In that context, I particularly underline those conclusions and paragraphs which state that we had every right to hold an inquiry of the kind that we did. If, every time a Select Committee considered undertaking such an inquiry, it was within the gift of the Executive to set up an alternative inquiry, the Select Committee would be neutered and that would be wrong. I am sure that we have common ground in that regard, and I hope that we would gain the support of the majority of hon. Members--at least, those on the Back Benches.
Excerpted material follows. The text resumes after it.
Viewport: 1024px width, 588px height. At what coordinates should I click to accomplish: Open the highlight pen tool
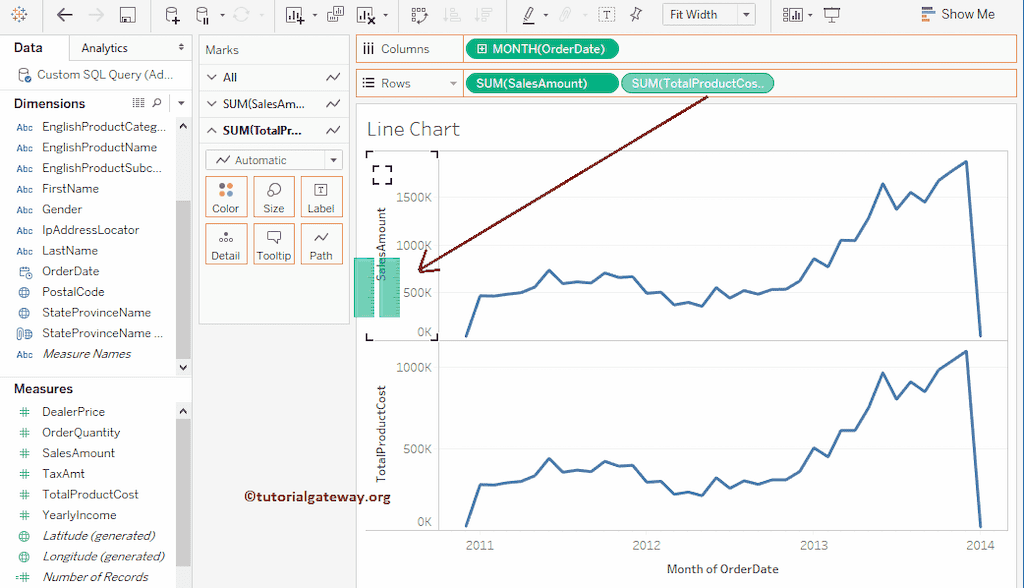pos(529,15)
However, the Opposition motion, which seeks to lay special emphasis upon ministerial responsibility, is unjustified and unjustifiable, given the totality of the Legg report and of the Select Committee's report, and the mountain of evidence that was collected. For such an emphasis to be laid by the right hon. and learned Member for Folkestone and Hythe (Mr. Howard) in his speech and in the Opposition motion is, in a curious way, an addition to the catalogue of misleading elements that have dogged the affair.
That is because that emphasis distracts from the most extraordinary feature that emerges from all the evidence and inquiries, which is that Ministers were kept in the dark about sensitive political issues that were going on and being discussed, initially within the bowels of the Foreign and Commonwealth Office, but which gradually rose to the top, to the level of permanent secretary.
I, like everybody else, have found that one of the most mystifying and mysterious aspects of the whole affair was that, despite all the Select Committee's efforts to discover quite what had happened and why, the central feature of all the evidence that emerged, which jumps out at one, which screams at one, was that Ministers were kept completely in the dark about quite fundamental aspects. That is why I do not agree with the emphasis of the Opposition motion. However, it is a question that we must try to answer, or at least address.
I need not illustrate that too much because the Select Committee's report is a detailed catalogue, as in some respects is the Legg report--I agree with the muted criticisms of that report by my hon. Friend the Member for Swansea, East (Mr. Anderson)--although it does not bring out the matter to the same extent.
"who was the first person in his Department to have sight of a copy of the Foreign Affairs Committee report on Sierra Leone; and at what time and on what day it was seen."
The Minister of State, Foreign and Commonwealth Office replied:
"Copies of the report were collected from the Foreign Affairs Committee office . . . on 9 February by the Head of Parliamentary Relations Department and the Parliamentary Clerk."--[Official Report, 16 February 1999; Vol. 325, c. 751.]
That is factually correct, but is misleading to the nth degree. The Minister must have known that the Foreign Secretary had had sight of the report at another time. Ministers and the Government must not give a Select Committee such misleading information.